Document excerpt:

# Training out bad behaviors can be so frustrating



## kaydub_u (May 14, 2018)

A few months ago we were taking a class to learn the basics of rally just to have another activity to do. While Obi and I were doing our course, 2 different dogs charged at Obi, teeth bared full speed at him because when asked to keep their dogs out of the room while a dog was doing their course the owners decided that they knew better than the trainer and reentered the room to sit in separate corners while waiting for their next two turns. Thankfully 1 only got to the end of their leash and the other once putting their owner off balance was able to controlled again with the help of the trainer. But it still took Obi's jumping back away from them.

Since then Obi hasn't been the same with other dogs. He used to love interacting and playing with them and yes he would bark and get excited at the sight of other dogs but, he was never aggressive and he was really really calming down with his excitement. Now Obi is reactive at any dogs he sees unless they are a Yorkie size (we have one). I hired a private trainer who is also a behaviorist (I can attach her word for word advice) and her advice was to treat Obi for not reacting, throw treats on the floor and have him "find it" when he needs a distraction, keep distance to where he is most comfortable, etc.

Items:
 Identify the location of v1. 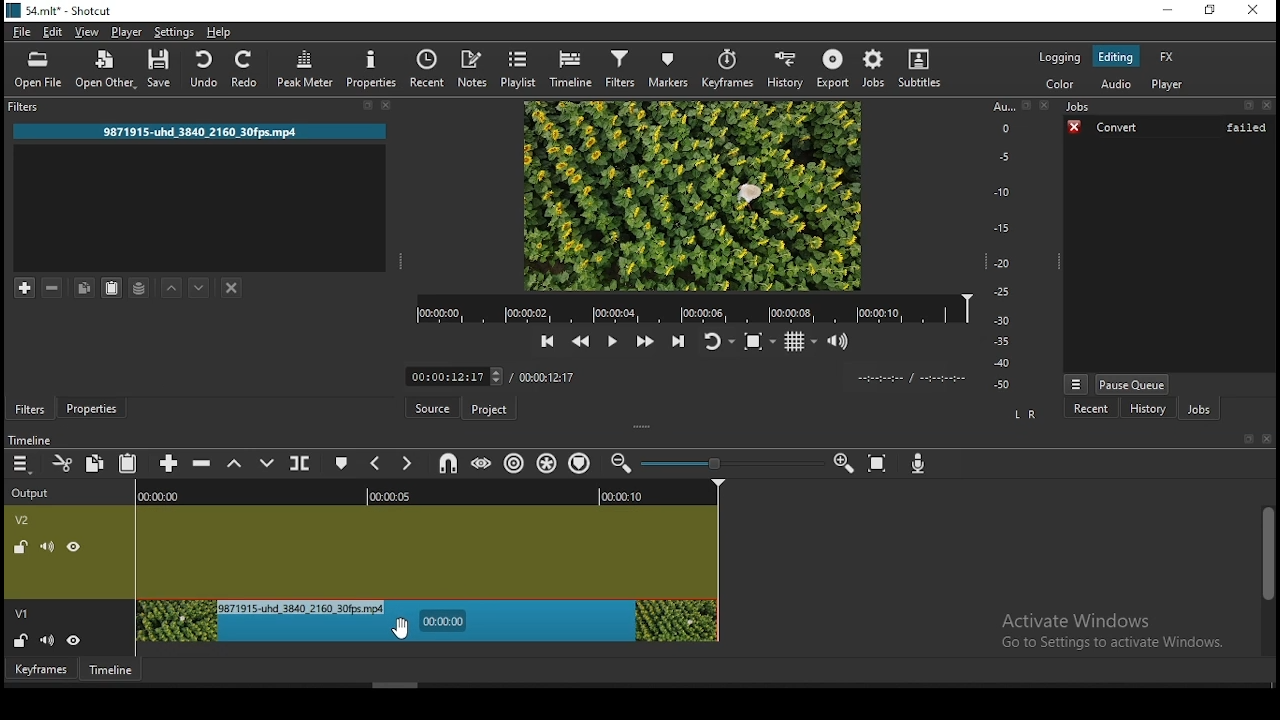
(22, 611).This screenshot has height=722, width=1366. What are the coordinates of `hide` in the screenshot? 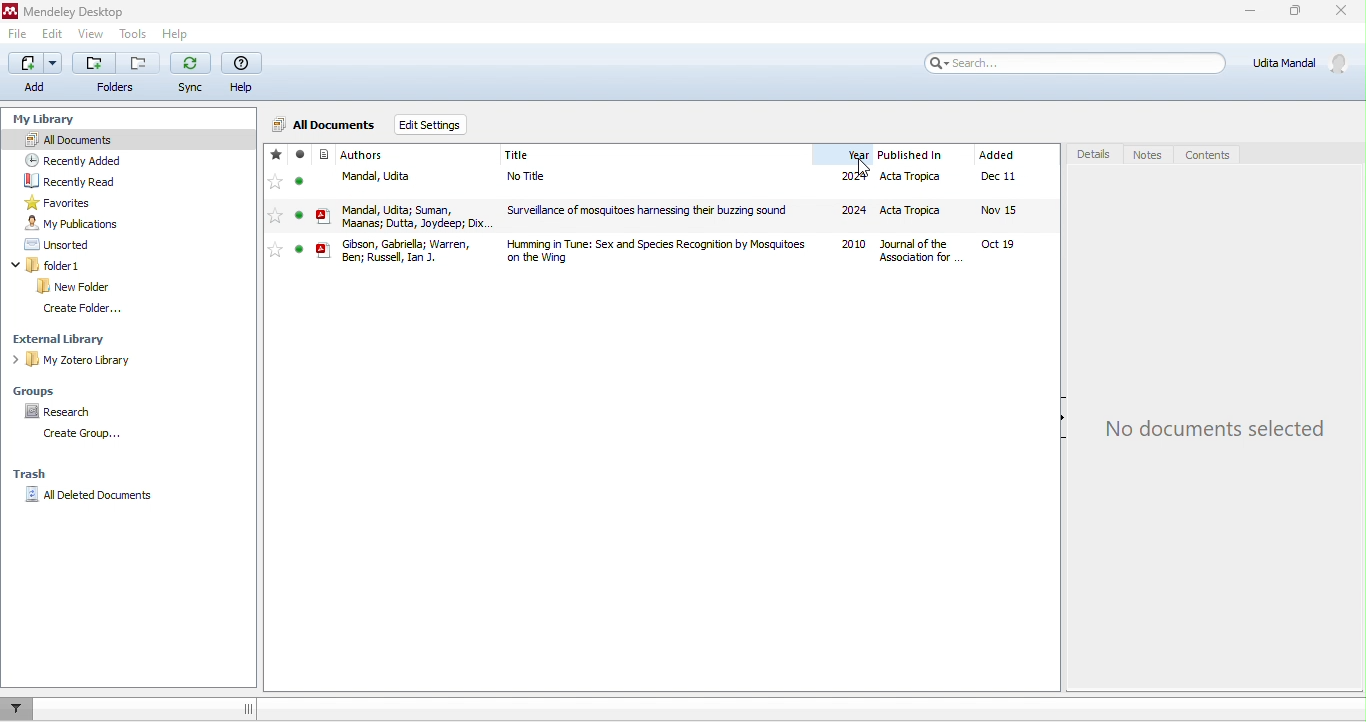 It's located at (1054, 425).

...

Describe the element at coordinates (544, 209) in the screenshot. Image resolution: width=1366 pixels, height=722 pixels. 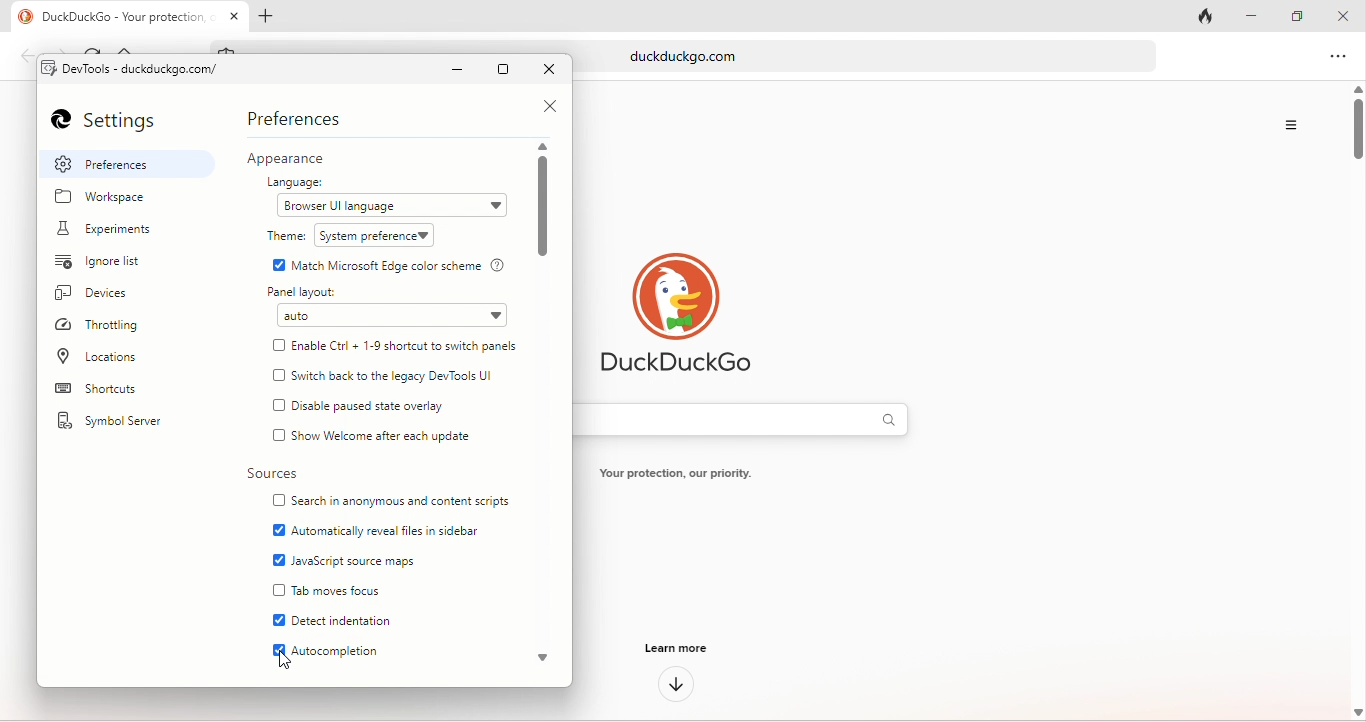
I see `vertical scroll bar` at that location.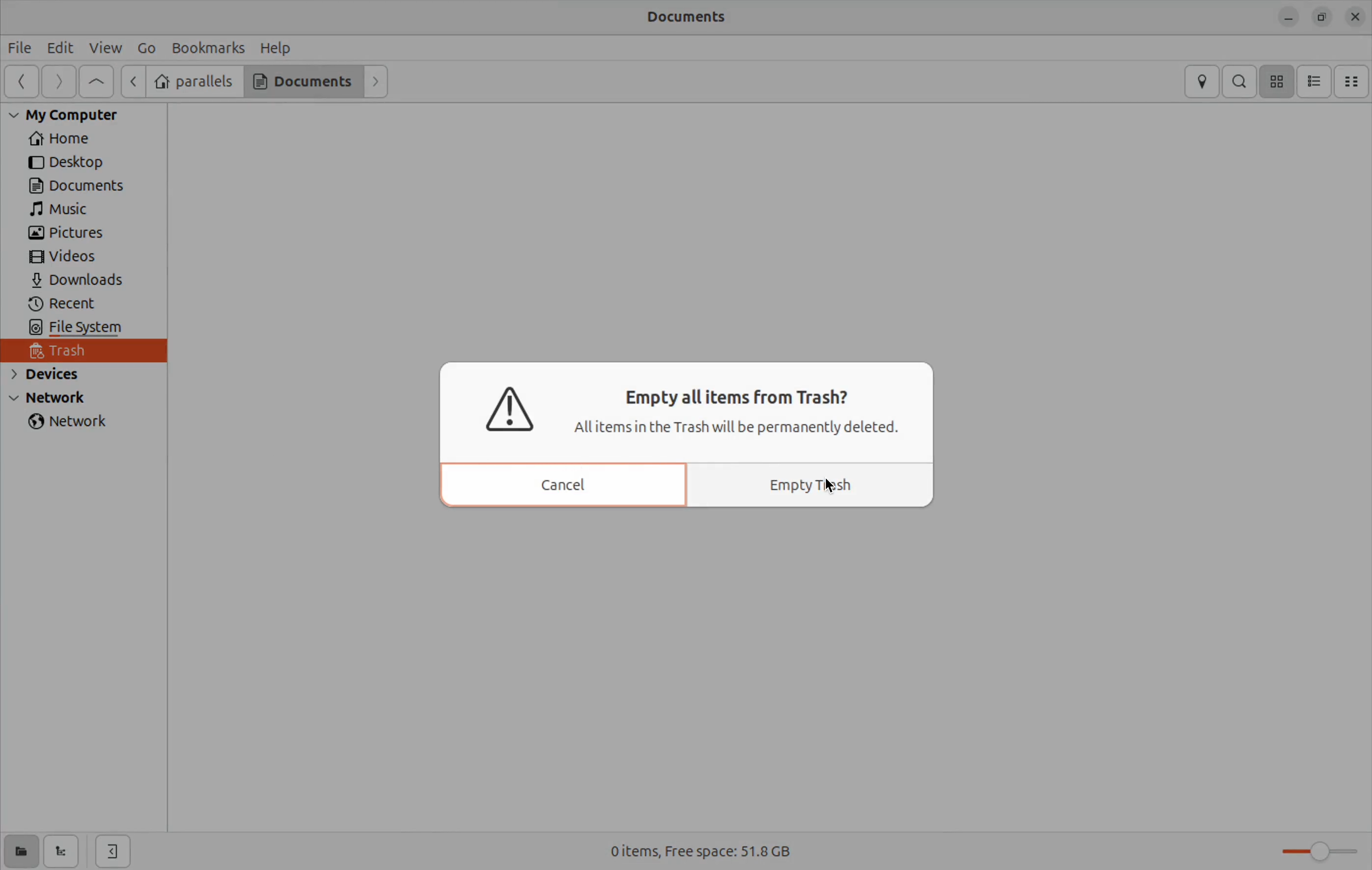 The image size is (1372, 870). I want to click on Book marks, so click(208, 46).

Directives:
1. Translate this sentence from the dog training post into Spanish: "Now Obi is reactive at any dogs he sees unless they are a Yorkie size (we have one)."
2. According to the dog training post, what did the trainer advise doing when Obi needs a distraction?
3. Summarize the dog training post in two sentences.

Solved problems:
1. Ahora Obi reacciona ante cualquier perro que ve, a menos que sea del tamaño de un Yorkie (tenemos uno).

2. Throwing treats on the floor and having him "find it."

3. During a rally class, two dogs charged at Obi after their owners ignored the trainer's request to keep them out of the room, and Obi had to jump back away from them. Since then Obi, who once loved playing with other dogs, has been reactive toward any dog that is not Yorkie size, and a private trainer who is also a behaviorist advised treating him for not reacting, using a "find it" treat game as a distraction, and keeping a distance at which he is comfortable.